I recently read the first of Michael Arnold’s four (as of 2017) books on the evolutionary significance of hybridization and other horizontal gene transfer processes (collectively “reticulate evolution”), Natural Hybridization and Evolution (review here).
Now I’ve started on the second one, Evolution Through Genetic Exchange, which not only features significantly updated references to field studies (it was written almost a decade later), but also adds to the previous book’s discussion of plant and animal hybrids some discussion of horizontal gene transfer between prokaryotes and mediated by viruses.
There’s also a chapter on the significance of these processes to human evolution and history, including inter-hominin introgression, human-relevant pathogens, and agriculture. The third of Arnold’s four books, which I intend to read as soon as I’m done with this one, is particularly focused on these anthropocentric consequences of reticulate evolutionary events.

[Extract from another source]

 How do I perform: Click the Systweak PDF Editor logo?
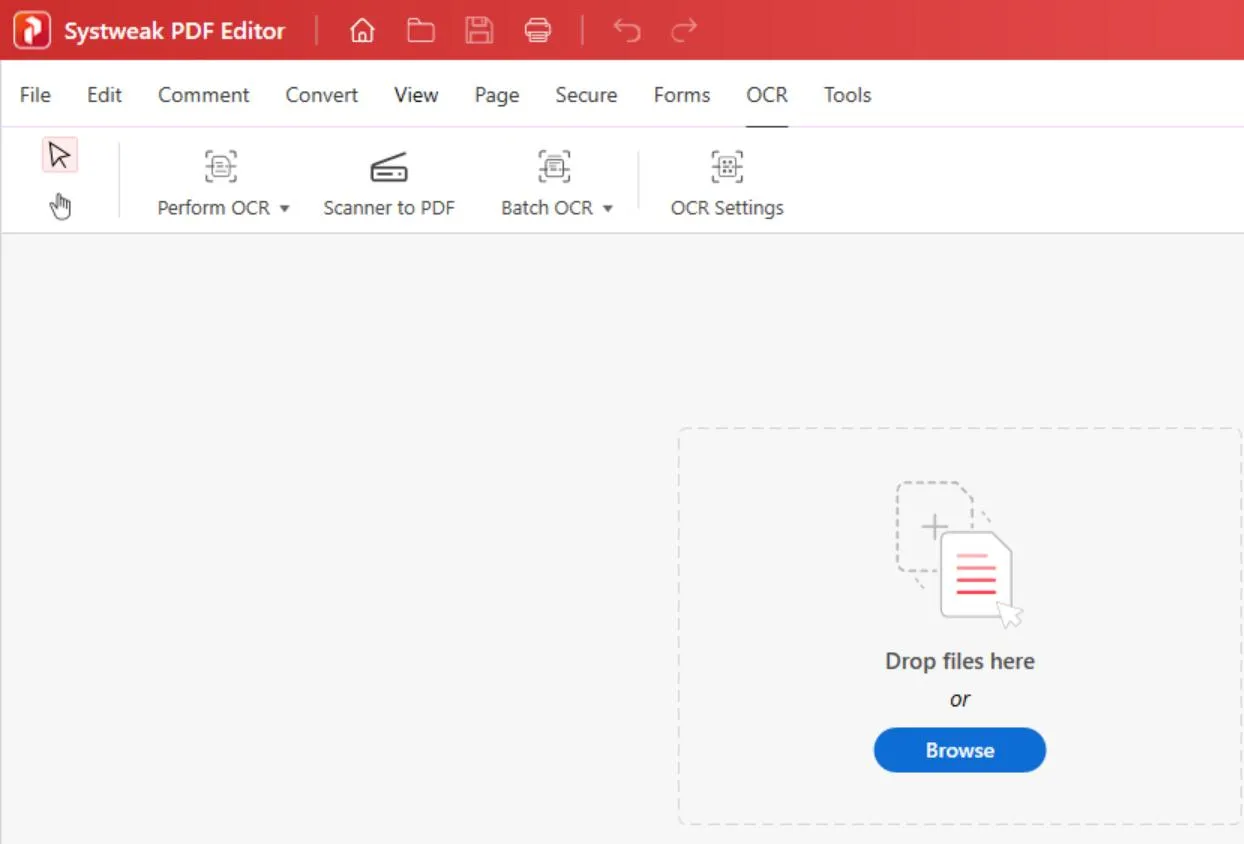pyautogui.click(x=32, y=31)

There’s a particularly nice example of animal reticulation in the very first chapter, involving Darwin’s finches. Rosemary and Peter Grant (who have continued to study Darwin’s finches in detail, see e.g. this paper) found that first-generation hybrids between the medium ground finch and small ground finch displayed very low fitness relative to their parent species in the years (1976-1981) leading up to the 1982–83 El Niño event, and slightly higher fitness than their parents in the subsequent years (1983-1987) [pdf].
This is a paradigmatic scenario: hybrids rarely outcompete their parent species in either parental environment, but can flourish when their inherently higher genetic variability allows them to take advantage of a new niche - either because they can spread to an adjacent environment that their parents cannot survive in (e.g. the natural hybrid sunflower Helianthus paradoxus, which tolerates salt better than either parent), or because the parental environment itself has been disturbed by a weather event (such as El Niño in the above example) or climate change.